In recent years, Clemson has been no stranger to the spotlight that comes with big games.
Heading into another nationally televised, primetime, top-five matchup with Louisville on Saturday night in Death Valley, Clemson’s experience on that type of stage is invaluable.
“These guys, they’ve been in lots of these moments,” Clemson head coach Dabo Swinney said on Tuesday during his weekly press conference.
Last year alone, Clemson played in a handful of the biggest games of the college football season.
During the regular season, Clemson was the site of ESPN’s College Gameday telecast for a top-12 contest against Notre Dame, which the Tigers won 24-22.
In the postseason, all eyes were on Clemson during its ACC championship game against North Carolina, College Football Playoff semifinal against Oklahoma and national championship game against Alabama.
Clemson is also very accustomed to handling the hoopla and distractions that come with being the site of College Gameday.
Saturday’s game will mark the fifth time the program has been shown from Bowman Field, and the fourth time in the last four years.
Clemson is second to only Alabama in serving as host to Gameday over the last four years.
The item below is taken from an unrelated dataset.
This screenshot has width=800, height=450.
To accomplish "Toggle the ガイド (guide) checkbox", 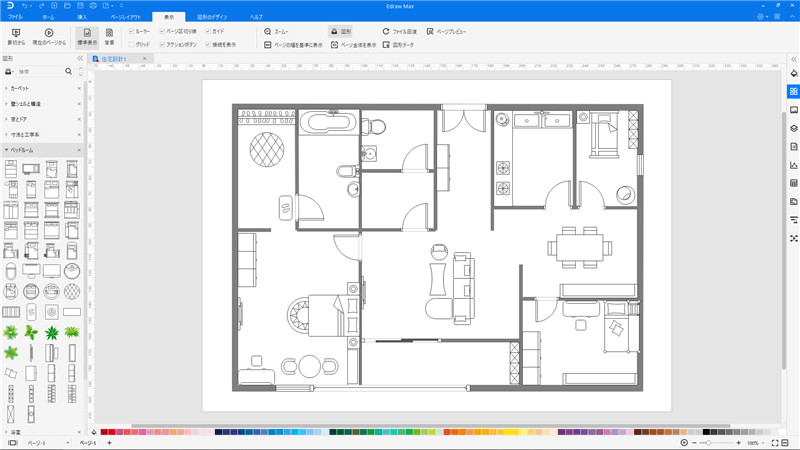I will (x=208, y=32).
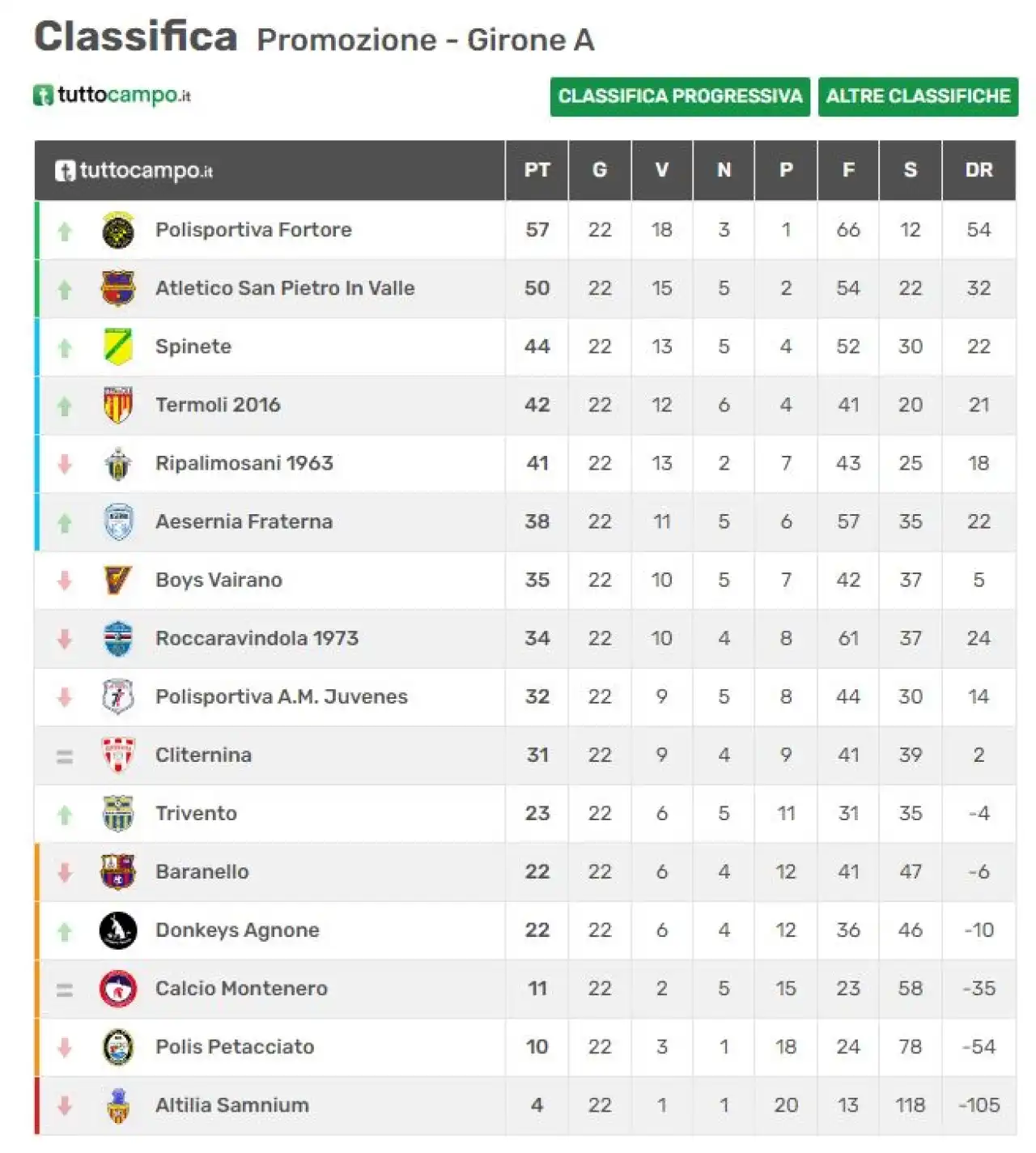
Task: Click the tuttocampo.it logo in the table header
Action: tap(134, 171)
Alabama has done it five times.
This will be Clemson’s seventh time (including road and neutral site games) being a part of a Gameday broadcast since 2013. That ranks fourth behind Alabama (10), Florida State (9) and Michigan State (8).
Swinney said that having been in this situation plenty of times before, Clemson knows what winning a game like this requires in terms of focus and preparation.
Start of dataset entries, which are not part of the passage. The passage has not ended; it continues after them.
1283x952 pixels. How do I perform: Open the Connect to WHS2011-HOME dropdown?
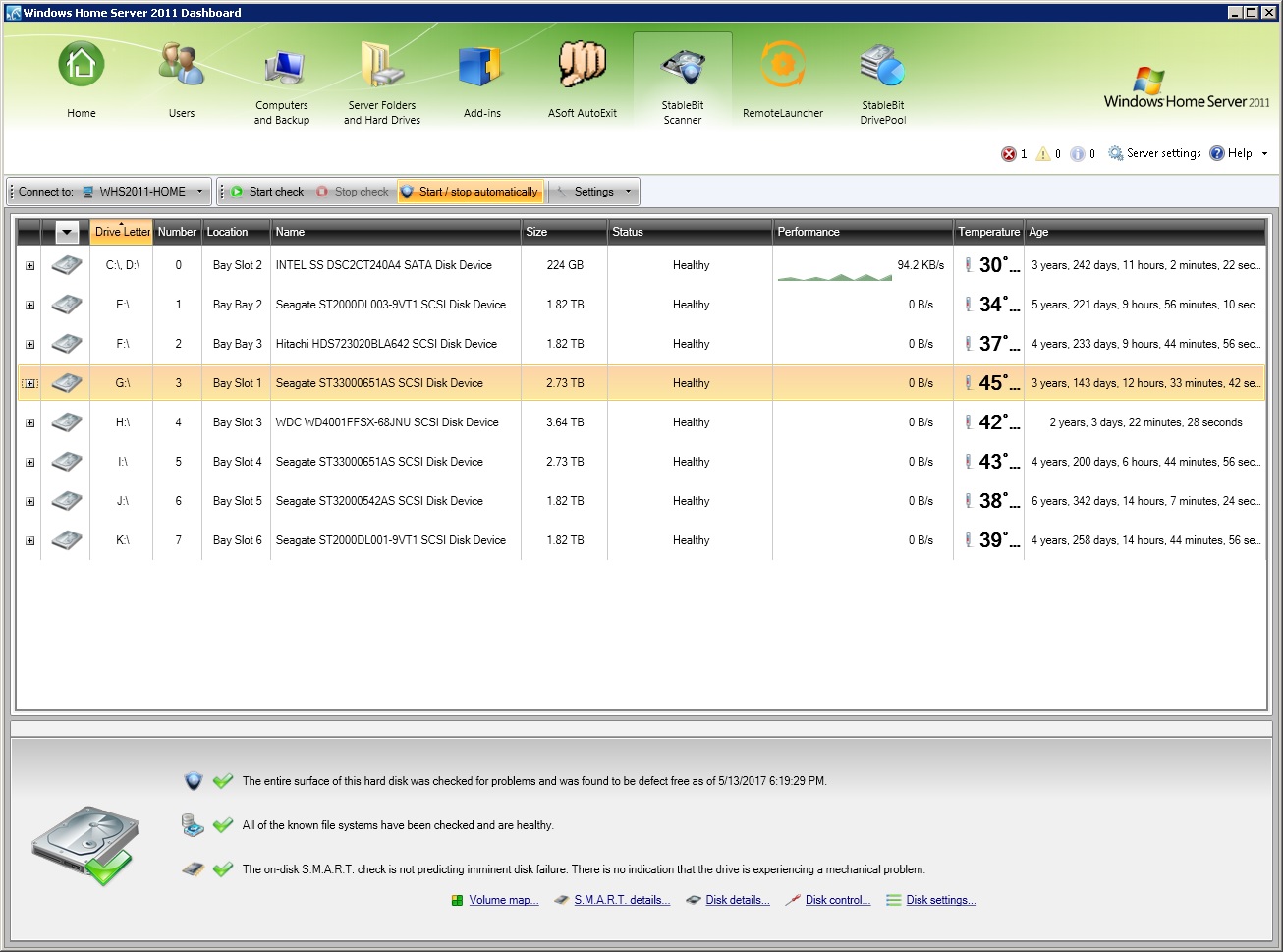pos(199,192)
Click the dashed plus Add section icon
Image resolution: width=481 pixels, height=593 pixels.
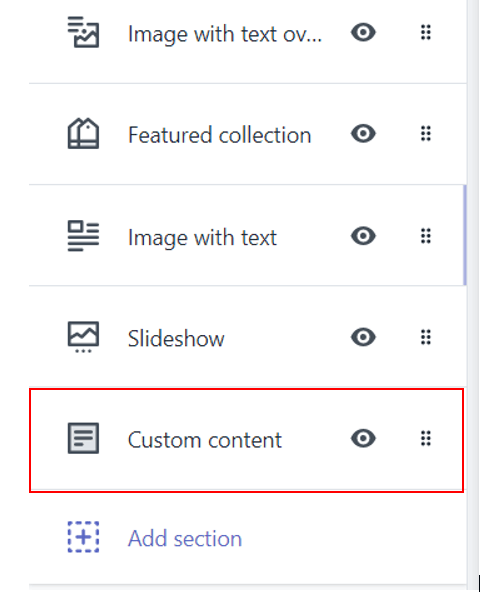coord(83,537)
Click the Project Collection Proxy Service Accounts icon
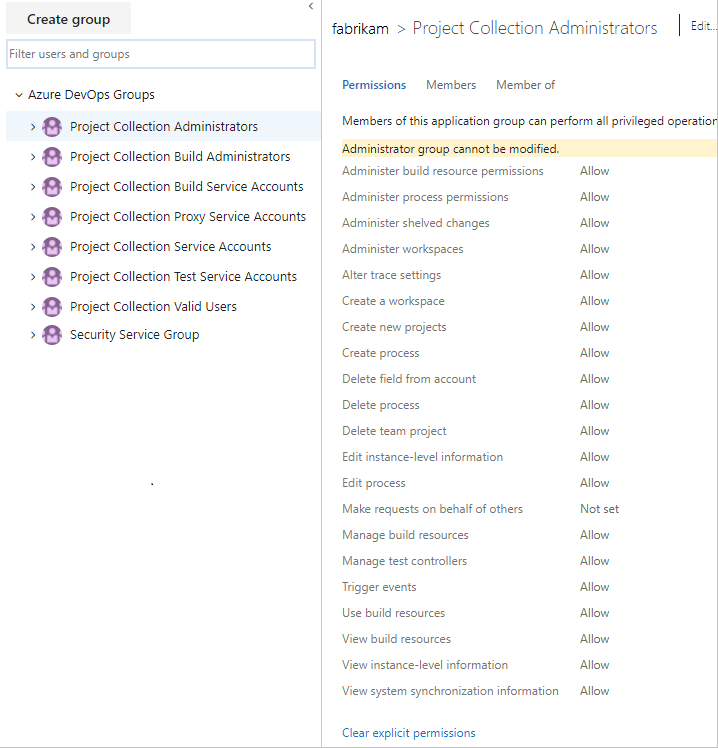Image resolution: width=718 pixels, height=748 pixels. 52,217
“Our guys have been in games like this,” Swinney said, “and understand what it takes.”
Swinney believes that’s the biggest difference between his teams the past couple of seasons as opposed to his 2011 team, for instance, which started the season 8-0 before losing to Georgia Tech in a night game and then dropping two of its final three regular season games.
“I mean eight years ago when we started, we hadn’t really had many opportunities like this consistently,” Swinney said. “I think that was one of the things in 2011 — we didn’t really know how to handle that type of success and all that came with it.”
More times than not, Clemson has come out on the winning side of games like the one against Louisville this Saturday.
Saturday’s game will mark just the second matchup of top-five teams in the history of Memorial Stadium, but Clemson is approaching the game the way it does each week.
“They haven’t lost many games in their career, but they’ve lost enough to know that you have to bring it each and every week,” Swinney said. “We have a great respect here for how we get ready, and that’s what we try to stay focused on.”